To do: Would you repeat word for word the lines of the listing that follows, from the one with "Screen dimensions: 798x532" up to and including the one with "You are a computer-use", and leave out the images?

Content starts

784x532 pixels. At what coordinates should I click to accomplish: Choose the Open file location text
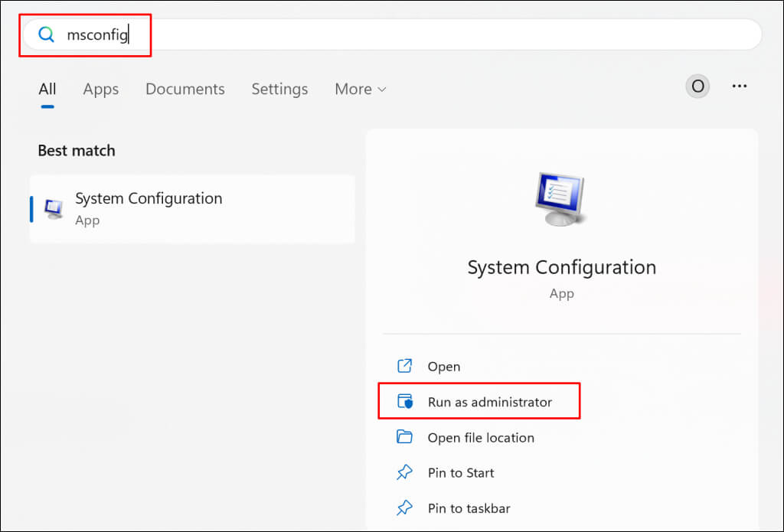click(x=481, y=438)
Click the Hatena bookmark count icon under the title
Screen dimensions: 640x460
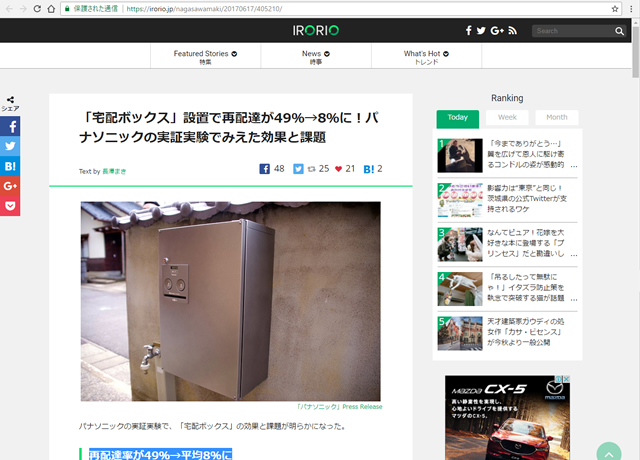coord(369,169)
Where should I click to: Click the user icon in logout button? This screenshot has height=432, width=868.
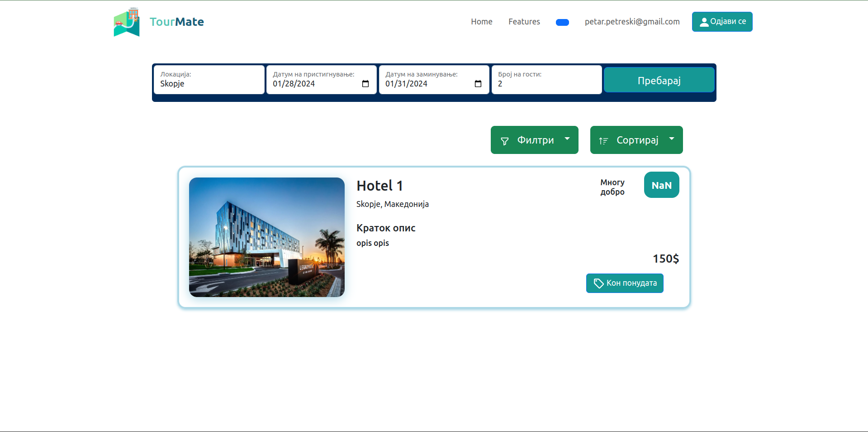704,22
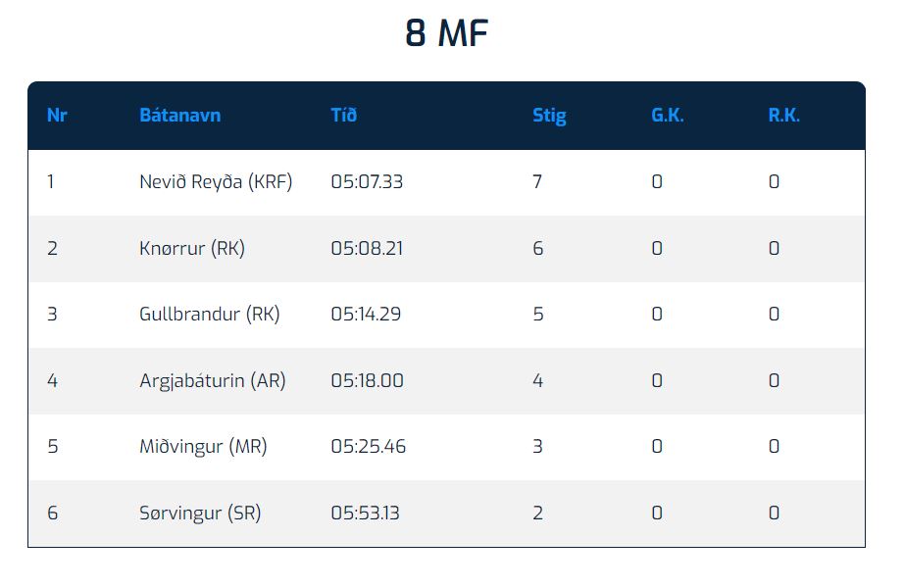
Task: Click the Stig value 7 in first row
Action: (537, 182)
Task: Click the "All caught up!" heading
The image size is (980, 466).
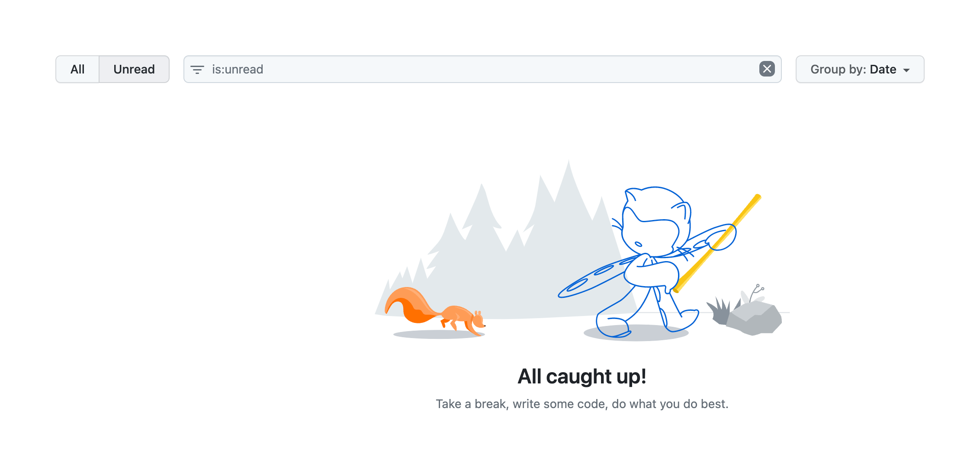Action: [x=582, y=377]
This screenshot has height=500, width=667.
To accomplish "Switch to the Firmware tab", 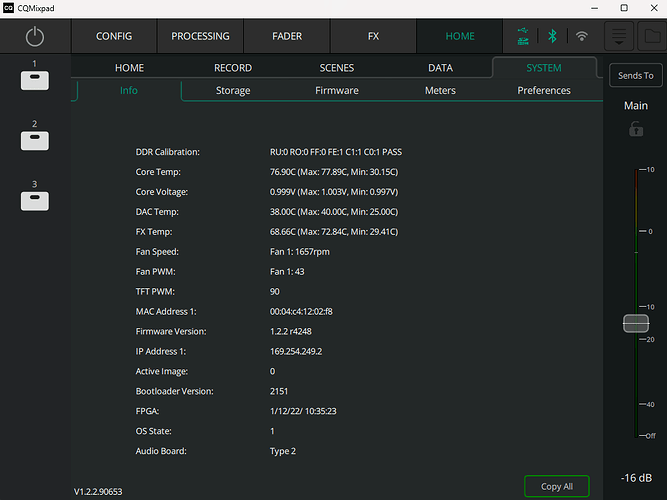I will [x=336, y=91].
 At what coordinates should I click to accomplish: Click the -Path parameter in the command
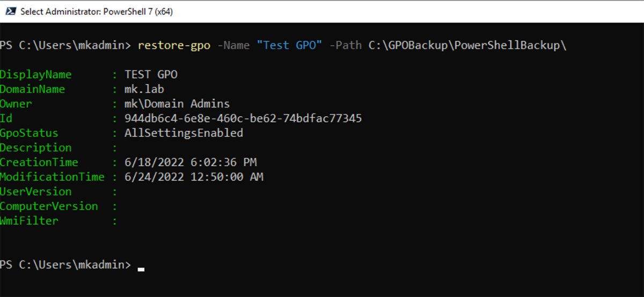point(346,46)
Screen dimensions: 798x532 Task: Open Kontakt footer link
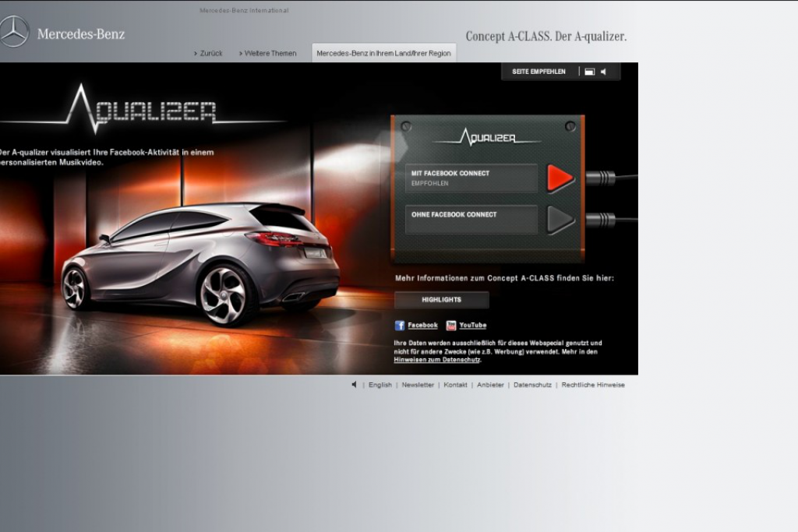point(455,385)
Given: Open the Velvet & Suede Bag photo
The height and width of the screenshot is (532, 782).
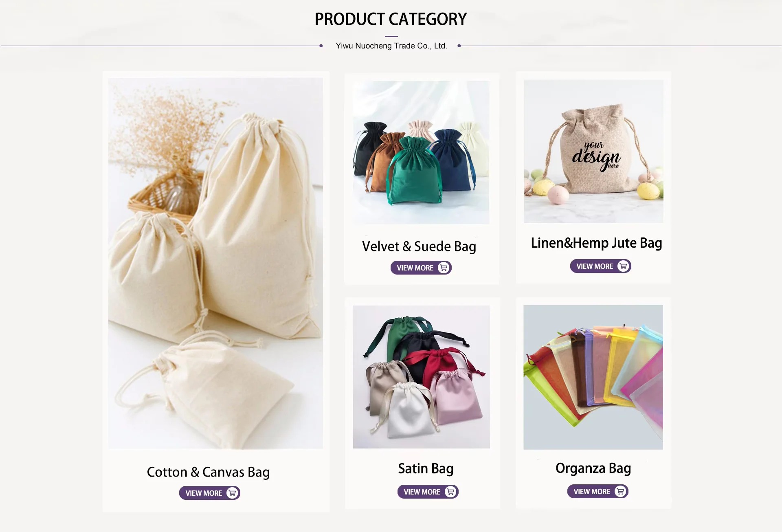Looking at the screenshot, I should 421,152.
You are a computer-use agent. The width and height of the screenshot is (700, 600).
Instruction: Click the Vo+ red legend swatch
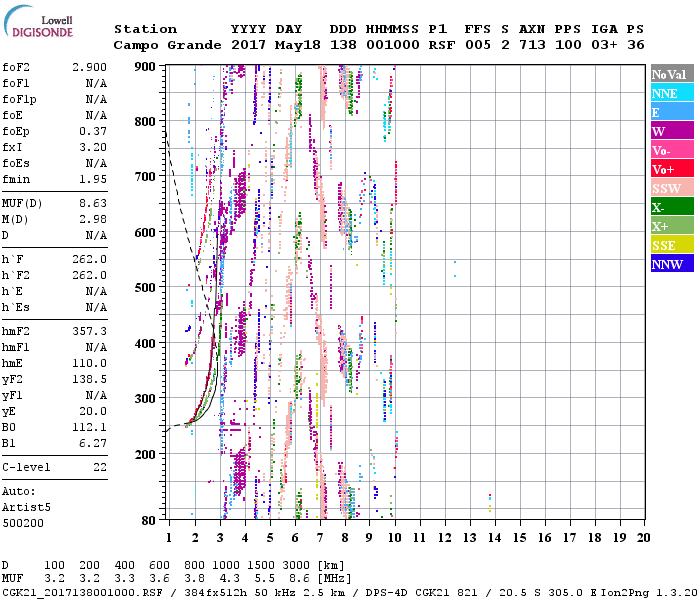click(669, 169)
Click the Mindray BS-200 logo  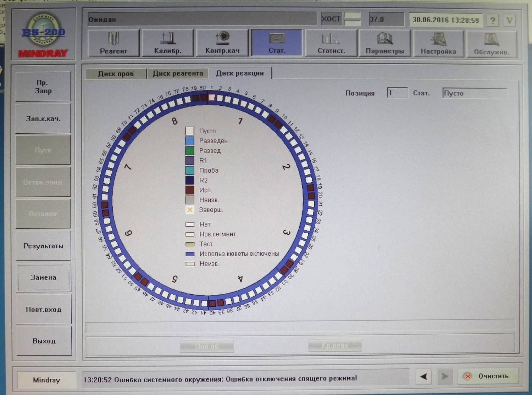point(43,35)
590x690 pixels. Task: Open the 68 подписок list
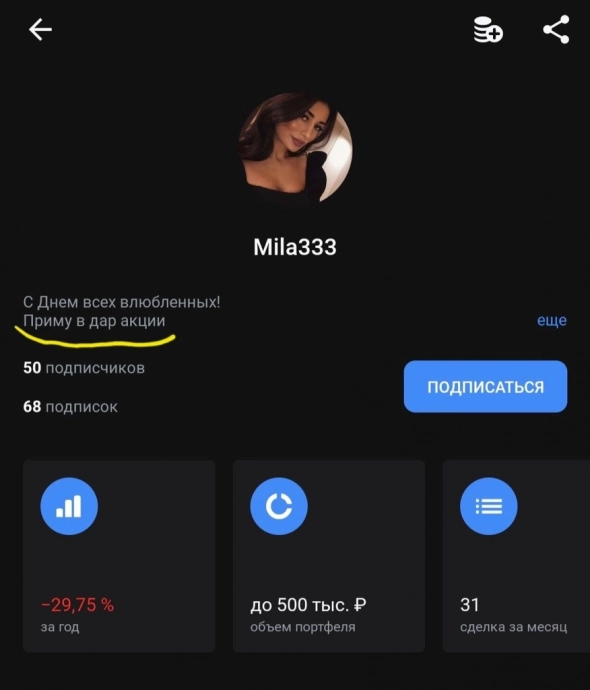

Content ends

Exercise response:
Screen dimensions: 798x532 Task: Open Kontakt footer link
point(455,385)
Given: Open the Velvet & Suede Bag photo
The height and width of the screenshot is (532, 782).
Looking at the screenshot, I should 421,152.
You are a computer-use agent. The width and height of the screenshot is (700, 600).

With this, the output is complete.